» **What is required**:
Take the lines from the one with "Given: Click the 22.5 chest value for large" through the last line of the material below and write them out exactly, without any pictures.

- - - - - - -

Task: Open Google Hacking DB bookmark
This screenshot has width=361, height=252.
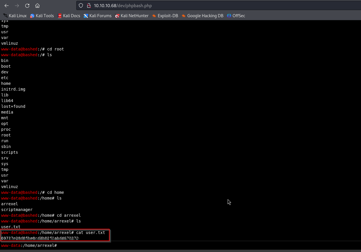Action: (202, 16)
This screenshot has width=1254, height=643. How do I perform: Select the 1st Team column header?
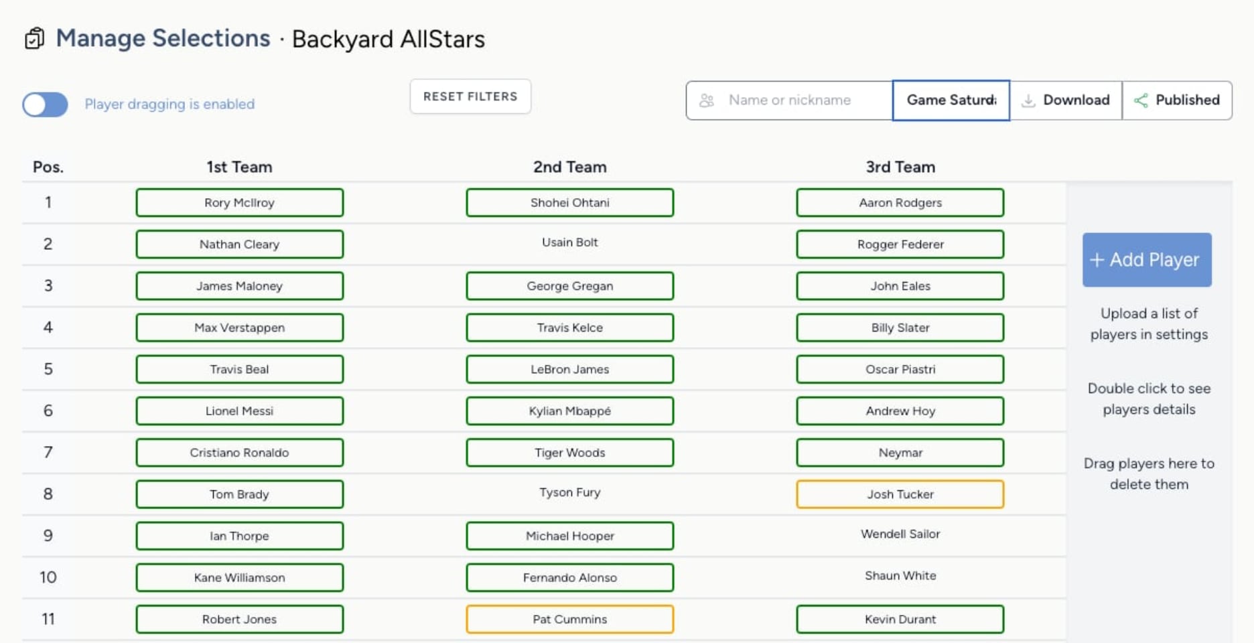[x=239, y=167]
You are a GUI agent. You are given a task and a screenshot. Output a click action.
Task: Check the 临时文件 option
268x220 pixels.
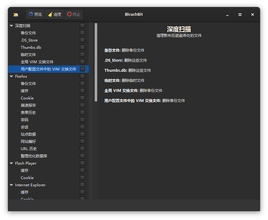click(82, 54)

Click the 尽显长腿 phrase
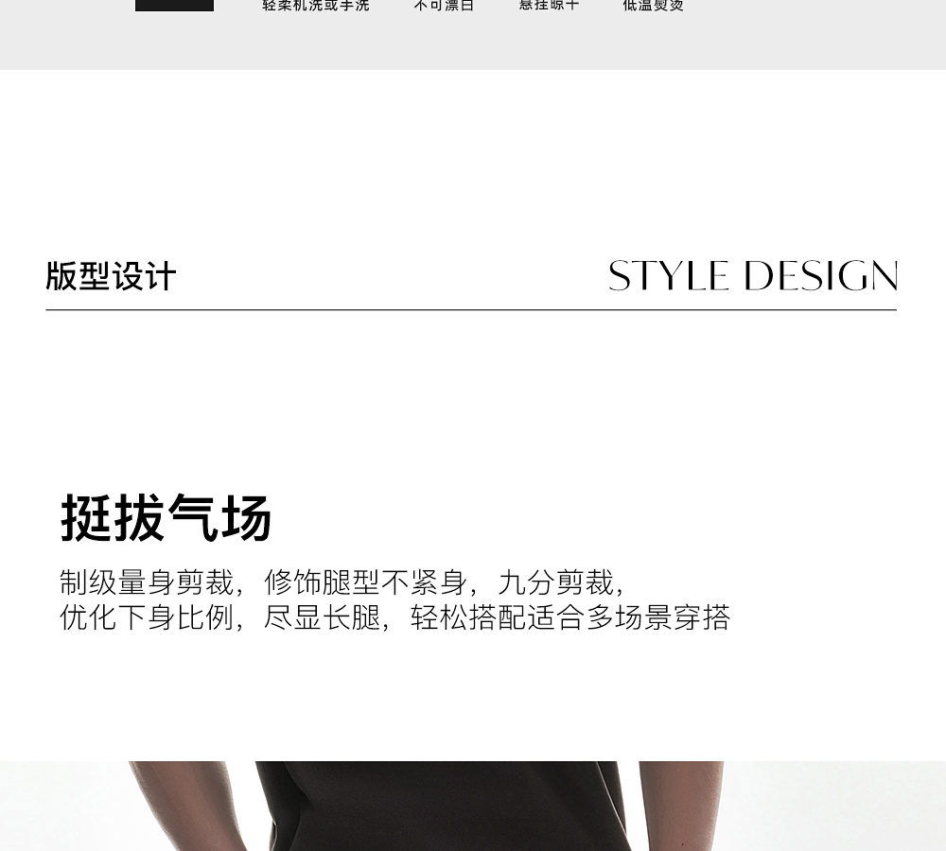point(323,617)
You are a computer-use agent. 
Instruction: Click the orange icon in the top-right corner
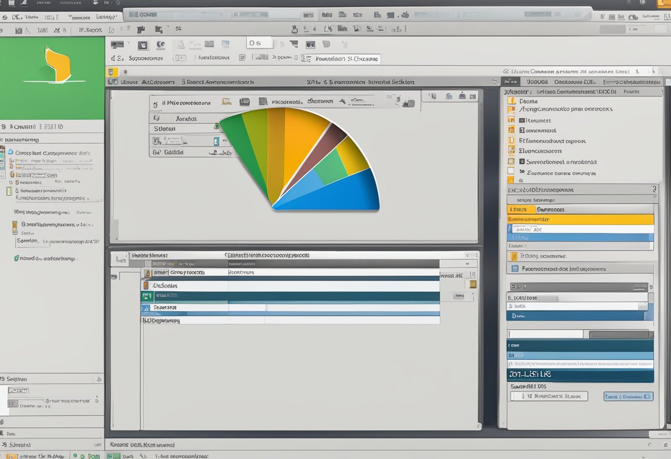663,3
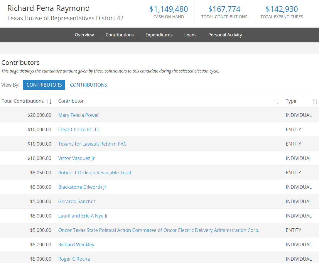Screen dimensions: 319x263
Task: Select the Contributions tab
Action: click(x=119, y=35)
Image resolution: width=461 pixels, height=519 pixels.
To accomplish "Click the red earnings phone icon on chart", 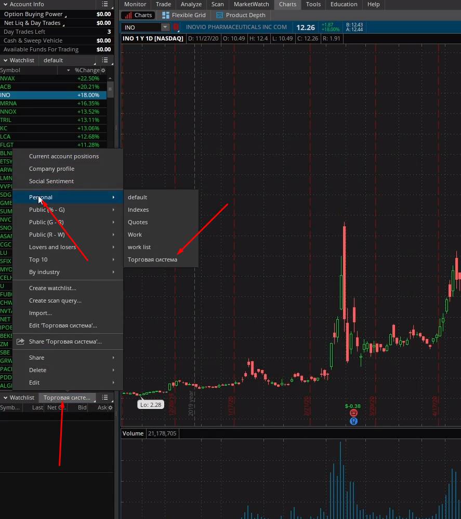I will click(x=353, y=413).
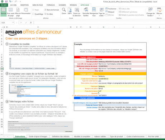Toggle the En-têtes checkbox
This screenshot has width=165, height=140.
[45, 14]
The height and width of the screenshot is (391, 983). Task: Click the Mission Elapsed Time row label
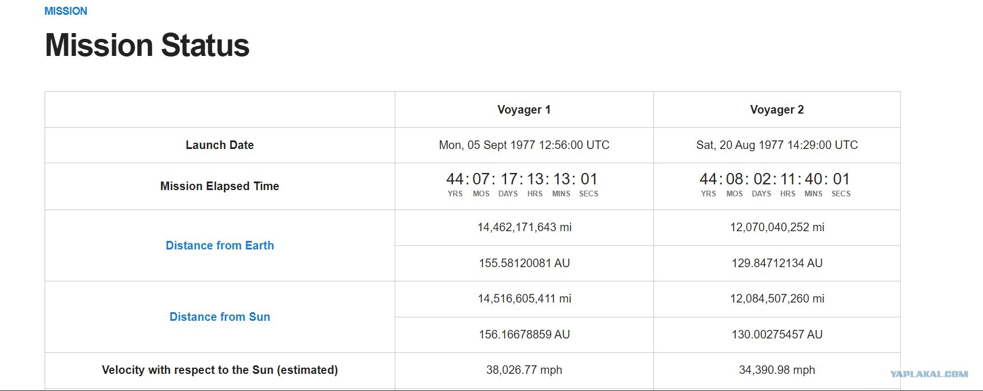pos(220,186)
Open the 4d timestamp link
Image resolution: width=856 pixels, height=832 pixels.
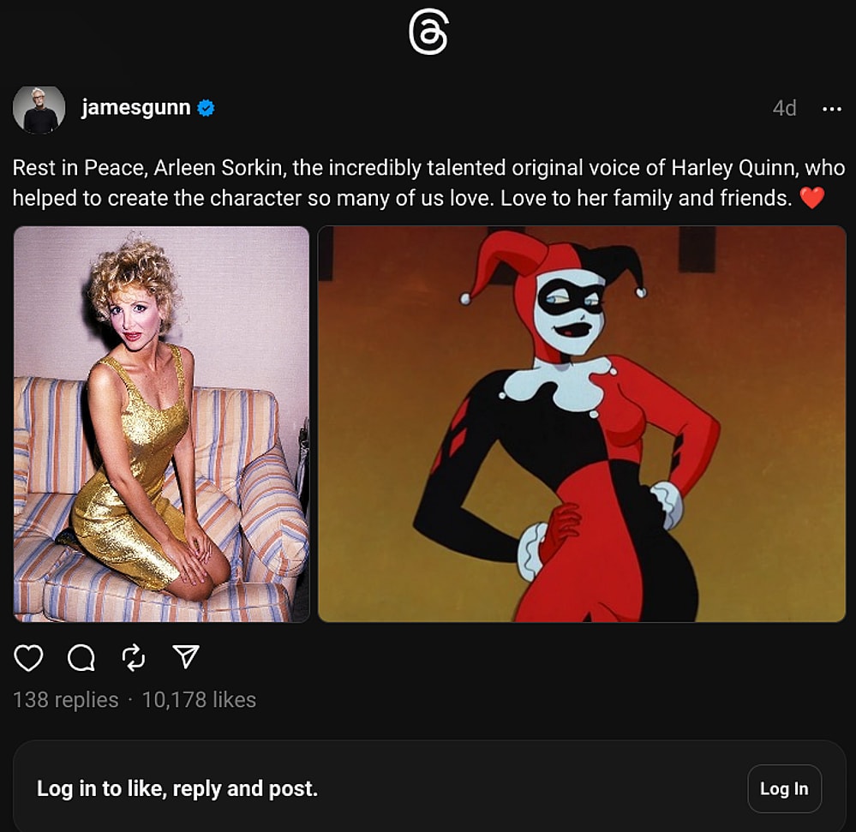tap(785, 108)
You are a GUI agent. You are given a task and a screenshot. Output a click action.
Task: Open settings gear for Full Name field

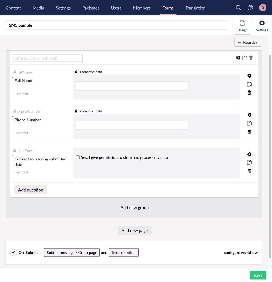click(x=249, y=76)
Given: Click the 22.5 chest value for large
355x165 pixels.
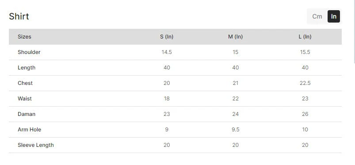Looking at the screenshot, I should point(305,83).
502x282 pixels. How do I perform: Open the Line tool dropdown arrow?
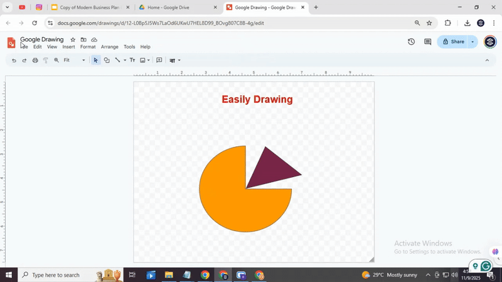(x=124, y=60)
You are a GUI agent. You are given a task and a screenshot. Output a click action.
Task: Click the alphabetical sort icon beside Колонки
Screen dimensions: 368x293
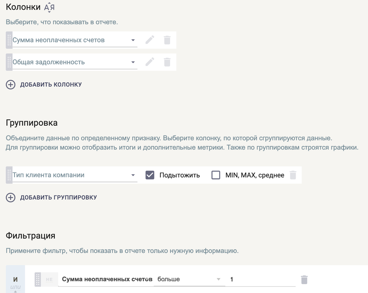(x=49, y=7)
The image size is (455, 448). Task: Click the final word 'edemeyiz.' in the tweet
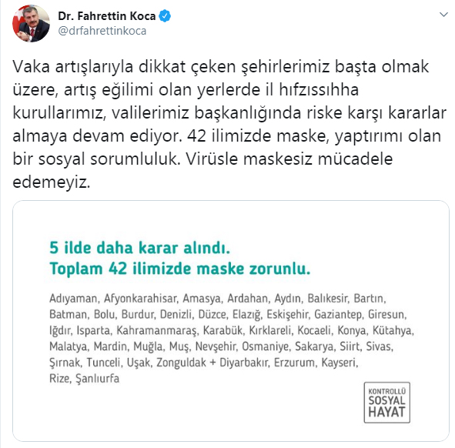(x=52, y=182)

- - - - - - -

» **Solution to the exercise**:
Given: Click the 22.5 chest value for large
355x165 pixels.
Looking at the screenshot, I should point(305,83).
502x282 pixels. How do I perform: Open the Line tool dropdown arrow?
(x=124, y=60)
You are a GUI agent. You are given a task and a screenshot. Output a click action.
Task: Click the alphabetical sort icon beside Колонки
Screen dimensions: 368x293
(x=49, y=7)
The image size is (455, 448). Task: Click the final word 'edemeyiz.' in the tweet
(x=52, y=182)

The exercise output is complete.